具有網路釣魚功能的新特洛依木馬程式TSPY_SMALL.CBE最近被發現,隱身於不明免費軟體中,在網友下載軟體時偷偷潛入電腦,並以工具列形式呈現,借此讓網友以為是最新軟體工具列而下載中毒。
TSPY_SMALL.CBE為執行資料竊取之目的,以 Internet Explorer 的瀏覽器輔助物件 (BHO) 的型態安裝,以確保每次 Internet Explorer 啟動時都能執行攔截使用者輸入的資訊。

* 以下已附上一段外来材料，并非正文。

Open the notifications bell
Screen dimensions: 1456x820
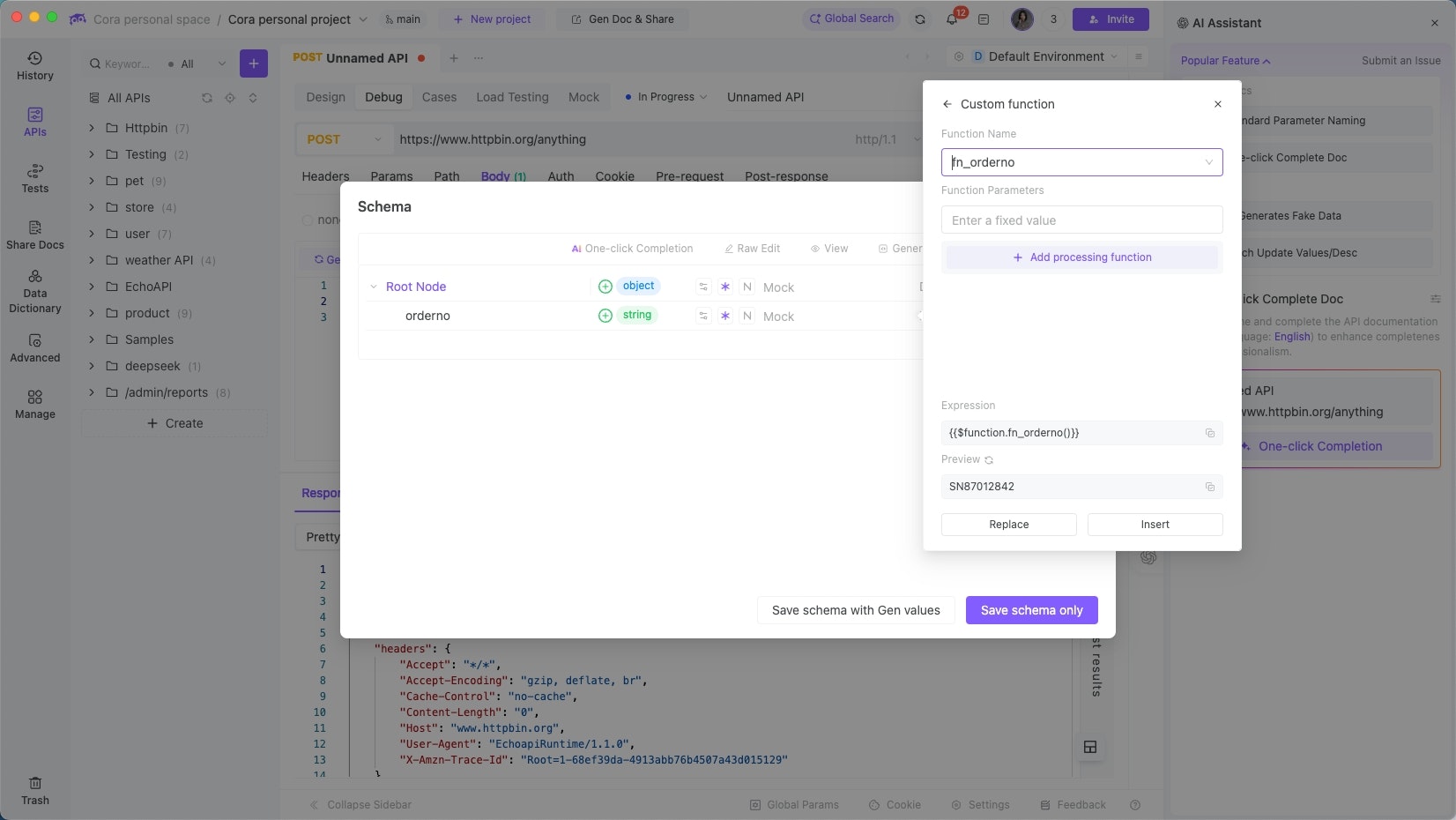(952, 19)
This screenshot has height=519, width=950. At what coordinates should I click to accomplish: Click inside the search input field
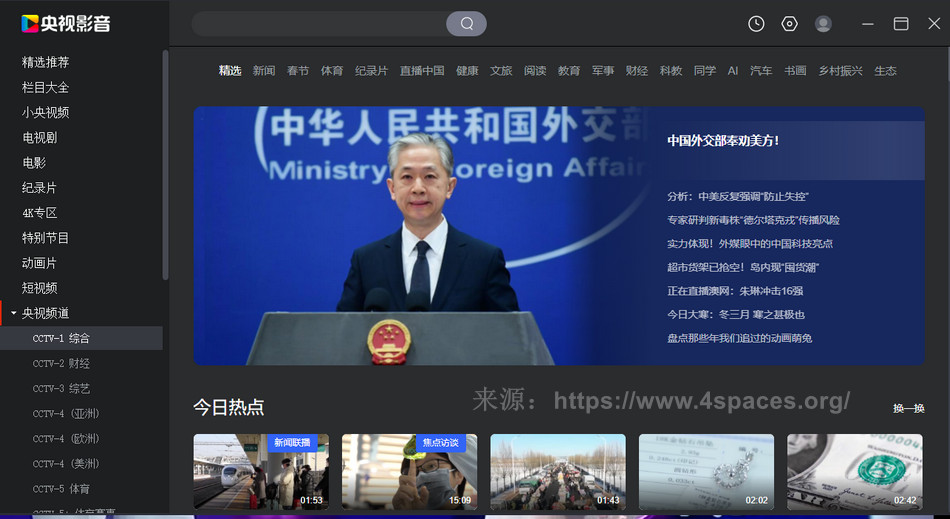tap(318, 24)

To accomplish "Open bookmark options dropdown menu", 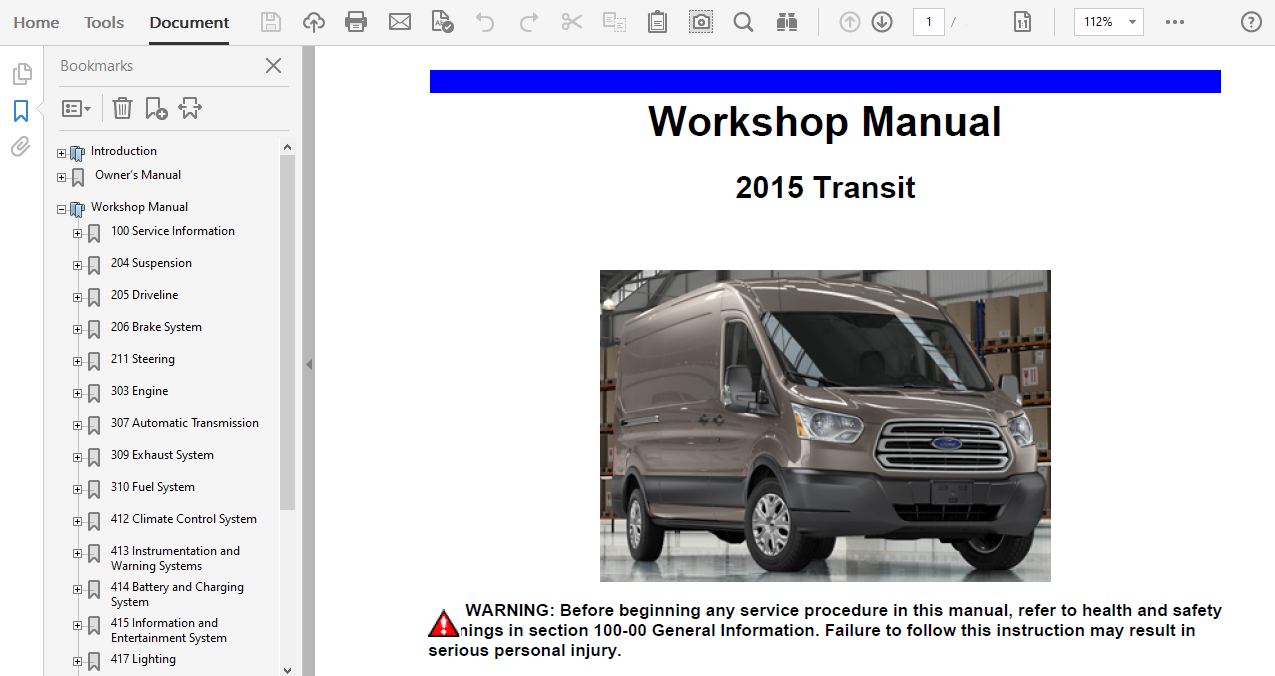I will pos(77,108).
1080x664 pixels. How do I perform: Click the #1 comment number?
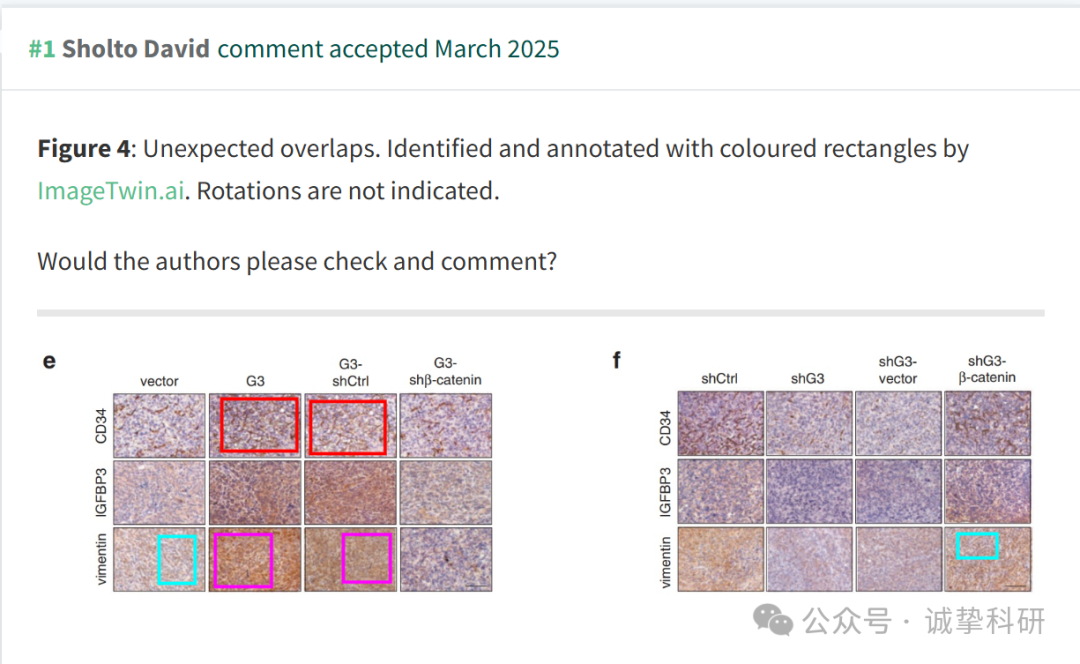(42, 49)
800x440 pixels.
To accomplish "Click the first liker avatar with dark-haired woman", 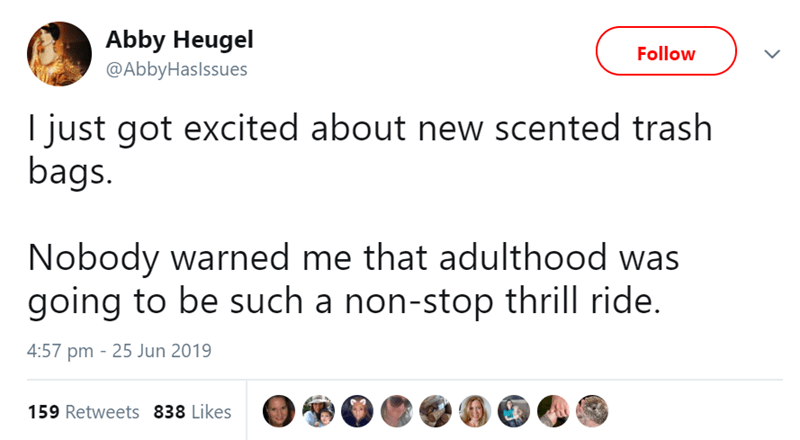I will click(279, 411).
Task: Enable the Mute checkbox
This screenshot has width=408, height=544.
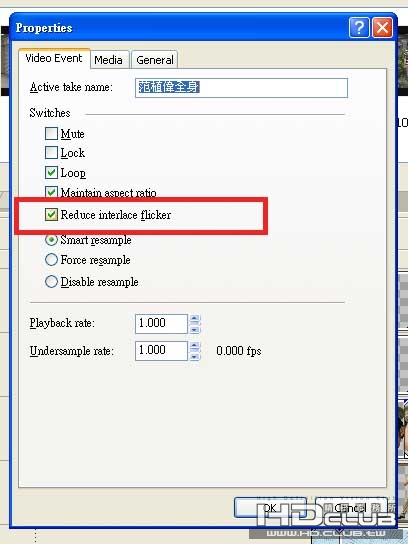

一旦受感染的使用者進入被設定為目標的金融網站,它便會顯示偽造的登入主控台,誘騙使用者輸入敏感資訊,像是電話理財個人識別碼 (PIN) 與生日等。遭竊取的資訊會透過ICMP (Internet Control Message Protocol-網際網路控制訊息協定)封包傳送經過加密後的資料,而不是一向慣用的HTTP POST 或 eMail來傳送,藉以躲避網路管理員的注意。
趨勢科技技術總監王應達表示,ICMP 是種偵測網路狀態的通訊協定,常用於診斷網路問題,例如偵測伺服器是否正常運作等,一般用途是在 IP 網路之間傳送控制與測試訊息。以往大多數竊取線上理財資訊的間諜程式都是利用 HTTP POST 或電子郵件來傳送所收集到的資訊,而這隻木馬間諜程式則是利用網路管理員較少針對這種通訊協定作監控的現象,藉以確保它所進行的傳輸活動不會引起網路管理員的注意。
趨勢科技分析發現,該木馬可在 Windows 98、ME、NT、2000、 XP 以及 Server 2003 上執行,利用位於德國某處的IP來傳送資料。這個木馬間諜程式是一個動態連結函式庫 (DLL) 元件,可用來竊取某些金融網站的資訊。
為有效防範個人資料安全,趨勢科技建議應安裝具有防範網站詐騙、間諜軟體、網路釣魚郵件及網站嫁接等防詐騙功能的軟體,同時使用者也應時時刻刻小心,以避免落入詐騙圈套。